The fair values of derivative instruments as of September 30, 2022 are reflected on a gross basis in the following table.

 

  

Notional Amount

 

Balance Sheet

Location

 

Fair Value

 
          
Derivative Assets         

Interest rate swaps

 $359,936,000 

Other Assets

 $28,445,000 
          
Derivative Liabilities         

Interest rate swaps

  359,936,000 

Other Liabilities

  28,544,000 

 

The effect of interest rate swaps that are not designated as hedging instruments resulted in income of $0.2 million during the first nine months of 2022 that was recorded in other noninterest expense on our Consolidated Statements of Income. The value of interest rate swaps in a liability position, which includes accrued interest, was $28.5 million as of September 30, 2022. We have master netting arrangements with our correspondent banks.
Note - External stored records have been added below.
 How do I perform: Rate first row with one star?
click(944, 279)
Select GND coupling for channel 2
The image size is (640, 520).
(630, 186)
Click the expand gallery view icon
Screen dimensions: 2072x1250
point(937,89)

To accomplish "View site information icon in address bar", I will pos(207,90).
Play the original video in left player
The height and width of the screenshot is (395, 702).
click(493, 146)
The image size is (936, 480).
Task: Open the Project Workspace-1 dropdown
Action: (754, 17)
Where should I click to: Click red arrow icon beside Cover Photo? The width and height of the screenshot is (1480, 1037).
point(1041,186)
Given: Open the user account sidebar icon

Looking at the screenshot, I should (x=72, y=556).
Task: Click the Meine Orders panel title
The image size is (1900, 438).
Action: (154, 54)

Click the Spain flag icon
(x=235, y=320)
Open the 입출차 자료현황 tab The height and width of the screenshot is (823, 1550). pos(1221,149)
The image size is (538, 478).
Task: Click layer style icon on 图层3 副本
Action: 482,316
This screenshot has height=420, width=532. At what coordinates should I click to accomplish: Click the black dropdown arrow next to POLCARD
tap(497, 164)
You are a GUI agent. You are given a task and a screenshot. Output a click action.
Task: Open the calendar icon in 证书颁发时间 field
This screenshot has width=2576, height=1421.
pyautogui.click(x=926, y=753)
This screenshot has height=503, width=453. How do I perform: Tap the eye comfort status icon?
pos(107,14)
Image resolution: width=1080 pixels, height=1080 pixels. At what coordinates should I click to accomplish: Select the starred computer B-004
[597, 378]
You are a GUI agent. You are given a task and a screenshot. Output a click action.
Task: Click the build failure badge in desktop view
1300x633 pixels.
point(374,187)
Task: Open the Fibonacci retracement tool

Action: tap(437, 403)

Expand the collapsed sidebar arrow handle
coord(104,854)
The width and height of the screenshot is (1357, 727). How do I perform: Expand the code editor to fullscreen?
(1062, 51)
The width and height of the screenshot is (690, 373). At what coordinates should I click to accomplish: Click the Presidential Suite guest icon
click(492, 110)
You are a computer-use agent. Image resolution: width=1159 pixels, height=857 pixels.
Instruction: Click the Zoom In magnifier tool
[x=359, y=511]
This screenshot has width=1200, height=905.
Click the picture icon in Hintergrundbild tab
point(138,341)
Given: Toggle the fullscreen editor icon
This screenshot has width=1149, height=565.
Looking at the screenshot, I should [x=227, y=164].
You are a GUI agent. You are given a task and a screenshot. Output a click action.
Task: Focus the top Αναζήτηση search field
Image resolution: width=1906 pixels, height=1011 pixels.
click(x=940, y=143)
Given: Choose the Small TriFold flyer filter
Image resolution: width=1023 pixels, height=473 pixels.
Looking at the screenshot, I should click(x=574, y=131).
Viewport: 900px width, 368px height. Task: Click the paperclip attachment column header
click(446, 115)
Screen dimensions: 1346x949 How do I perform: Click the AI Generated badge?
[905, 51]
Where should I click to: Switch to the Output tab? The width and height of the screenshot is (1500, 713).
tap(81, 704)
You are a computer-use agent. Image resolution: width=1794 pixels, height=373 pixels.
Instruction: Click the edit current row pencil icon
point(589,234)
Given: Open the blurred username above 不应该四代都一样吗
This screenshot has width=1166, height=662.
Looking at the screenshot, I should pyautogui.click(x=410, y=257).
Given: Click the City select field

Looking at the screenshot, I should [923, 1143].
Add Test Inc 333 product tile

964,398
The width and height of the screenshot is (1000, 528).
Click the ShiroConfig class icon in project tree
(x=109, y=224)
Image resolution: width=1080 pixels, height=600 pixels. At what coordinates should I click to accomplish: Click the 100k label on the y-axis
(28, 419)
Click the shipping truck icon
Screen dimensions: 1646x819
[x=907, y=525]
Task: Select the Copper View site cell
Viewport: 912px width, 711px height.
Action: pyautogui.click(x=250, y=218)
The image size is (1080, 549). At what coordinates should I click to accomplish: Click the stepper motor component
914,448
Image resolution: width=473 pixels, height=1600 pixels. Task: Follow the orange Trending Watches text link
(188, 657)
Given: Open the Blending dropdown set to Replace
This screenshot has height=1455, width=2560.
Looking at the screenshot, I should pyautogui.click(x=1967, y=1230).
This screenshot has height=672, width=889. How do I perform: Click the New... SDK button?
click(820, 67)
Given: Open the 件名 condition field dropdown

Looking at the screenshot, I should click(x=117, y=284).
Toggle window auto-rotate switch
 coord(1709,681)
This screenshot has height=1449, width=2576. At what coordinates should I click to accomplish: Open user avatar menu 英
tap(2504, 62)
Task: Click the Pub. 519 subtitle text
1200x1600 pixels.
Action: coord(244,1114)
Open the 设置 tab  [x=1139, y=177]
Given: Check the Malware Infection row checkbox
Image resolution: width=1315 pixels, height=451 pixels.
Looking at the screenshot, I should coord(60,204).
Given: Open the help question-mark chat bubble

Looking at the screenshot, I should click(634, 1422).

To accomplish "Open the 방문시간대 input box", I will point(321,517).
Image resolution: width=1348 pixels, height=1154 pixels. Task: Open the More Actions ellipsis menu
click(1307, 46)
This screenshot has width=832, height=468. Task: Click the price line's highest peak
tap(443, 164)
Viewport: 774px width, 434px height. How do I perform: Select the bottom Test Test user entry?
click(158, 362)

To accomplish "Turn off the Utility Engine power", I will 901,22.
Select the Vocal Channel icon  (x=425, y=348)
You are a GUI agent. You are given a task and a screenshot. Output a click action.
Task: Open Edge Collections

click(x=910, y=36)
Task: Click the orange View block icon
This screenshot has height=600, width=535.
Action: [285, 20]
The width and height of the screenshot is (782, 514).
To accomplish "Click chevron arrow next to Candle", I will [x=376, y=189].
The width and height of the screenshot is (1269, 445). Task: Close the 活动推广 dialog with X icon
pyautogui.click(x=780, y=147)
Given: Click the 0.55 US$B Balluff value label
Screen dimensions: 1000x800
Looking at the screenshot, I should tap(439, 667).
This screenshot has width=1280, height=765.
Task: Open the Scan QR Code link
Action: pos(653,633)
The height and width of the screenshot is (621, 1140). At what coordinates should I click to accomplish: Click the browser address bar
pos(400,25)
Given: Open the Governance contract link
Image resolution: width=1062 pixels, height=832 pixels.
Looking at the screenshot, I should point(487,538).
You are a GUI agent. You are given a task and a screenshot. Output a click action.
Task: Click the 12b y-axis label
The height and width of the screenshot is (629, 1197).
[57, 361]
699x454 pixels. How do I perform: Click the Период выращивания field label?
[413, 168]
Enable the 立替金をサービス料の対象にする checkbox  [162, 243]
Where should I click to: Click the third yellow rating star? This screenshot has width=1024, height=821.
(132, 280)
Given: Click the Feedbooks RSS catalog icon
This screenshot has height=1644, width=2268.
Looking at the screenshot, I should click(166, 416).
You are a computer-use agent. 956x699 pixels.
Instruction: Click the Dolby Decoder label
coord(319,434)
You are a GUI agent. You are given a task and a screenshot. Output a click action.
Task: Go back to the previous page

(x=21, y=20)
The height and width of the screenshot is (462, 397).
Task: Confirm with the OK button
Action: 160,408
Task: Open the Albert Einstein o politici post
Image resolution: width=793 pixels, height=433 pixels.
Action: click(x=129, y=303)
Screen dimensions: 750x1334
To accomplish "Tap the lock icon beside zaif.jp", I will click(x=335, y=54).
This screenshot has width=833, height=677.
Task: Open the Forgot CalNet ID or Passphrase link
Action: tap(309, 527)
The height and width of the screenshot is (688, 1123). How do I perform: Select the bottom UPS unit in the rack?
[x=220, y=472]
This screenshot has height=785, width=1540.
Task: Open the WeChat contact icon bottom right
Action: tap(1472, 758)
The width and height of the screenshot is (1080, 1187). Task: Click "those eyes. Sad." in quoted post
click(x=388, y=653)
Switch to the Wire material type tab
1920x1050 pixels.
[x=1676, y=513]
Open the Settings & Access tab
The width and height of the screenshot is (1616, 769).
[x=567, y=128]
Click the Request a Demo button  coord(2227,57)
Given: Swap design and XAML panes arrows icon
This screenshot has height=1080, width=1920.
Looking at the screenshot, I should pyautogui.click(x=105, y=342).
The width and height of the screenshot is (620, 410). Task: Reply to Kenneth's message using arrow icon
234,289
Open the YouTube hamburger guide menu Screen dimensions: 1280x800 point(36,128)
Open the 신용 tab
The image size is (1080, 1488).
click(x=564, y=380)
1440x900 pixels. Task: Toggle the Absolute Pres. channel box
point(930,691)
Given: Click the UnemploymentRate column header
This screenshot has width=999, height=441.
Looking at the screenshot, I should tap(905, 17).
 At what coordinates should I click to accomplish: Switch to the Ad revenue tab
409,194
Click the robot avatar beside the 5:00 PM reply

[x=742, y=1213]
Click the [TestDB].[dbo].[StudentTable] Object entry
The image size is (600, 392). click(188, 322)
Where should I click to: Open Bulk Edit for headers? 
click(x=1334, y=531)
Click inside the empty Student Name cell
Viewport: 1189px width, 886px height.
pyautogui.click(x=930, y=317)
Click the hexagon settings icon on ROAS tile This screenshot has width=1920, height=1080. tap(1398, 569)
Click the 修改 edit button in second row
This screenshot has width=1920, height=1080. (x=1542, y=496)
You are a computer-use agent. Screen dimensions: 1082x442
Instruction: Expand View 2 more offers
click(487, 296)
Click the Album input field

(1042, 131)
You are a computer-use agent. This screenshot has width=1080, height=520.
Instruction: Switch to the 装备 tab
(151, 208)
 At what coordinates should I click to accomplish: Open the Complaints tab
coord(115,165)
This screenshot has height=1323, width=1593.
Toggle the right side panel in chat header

Cash collateral totaling $28.0 million was provided to us by the counterparty correspondent banks as of September 30, 2022. Cash collateral amounts, which are based on daily fair value calculations, are adjusted daily if fair value changes exceed an aggregate of $250,000.

 

Interest rate swaps entered into with commercial loan customers had notional amounts aggregating $360 million as of September 30, 2022. Associated credit exposure is generally mitigated by securing the interest rates swaps with the underlying collateral of the loan instruments.

 

The fair values of derivative instruments as of December 31, 2021 are reflected on a gross basis in the following table.

 

  

Notional Amount

 

Balance Sheet

Location

 

Fair Value

 
          
Derivative Assets         

Interest rate swaps

 $279,419,000 

Other Assets

 $4,609,000 
          
Derivative Liabilities         

Interest rate swaps

  279,419,000 

Other Liabilities

  4,857,000 

 

The effect of interest rate swaps that are not designated as hedging instruments resulted in expense of $0.2 million during the year-ended December 31, 2021 recognized in other noninterest expense on our Consolidated Statements of Income. The fair value of interest rate swaps in a liability position, which includes accrued interest, was $4.9 million as of December 31, 2021. We have master netting arrangements with our correspondent banks. Cash collateral totaling $3.6 million was provided to the counterparty correspondent banks as of December 31, 2021. Cash collateral amounts, which are based on daily fair value calculations, are adjusted daily if fair value changes exceed an aggregate of $250,000.

 

Interest rate swaps entered into with commercial loan customers had notional amounts aggregating $279 million as of December 31, 2021. Associated credit exposure is generally mitigated by securing the interest rates swaps with the underlying collateral of the loan instruments.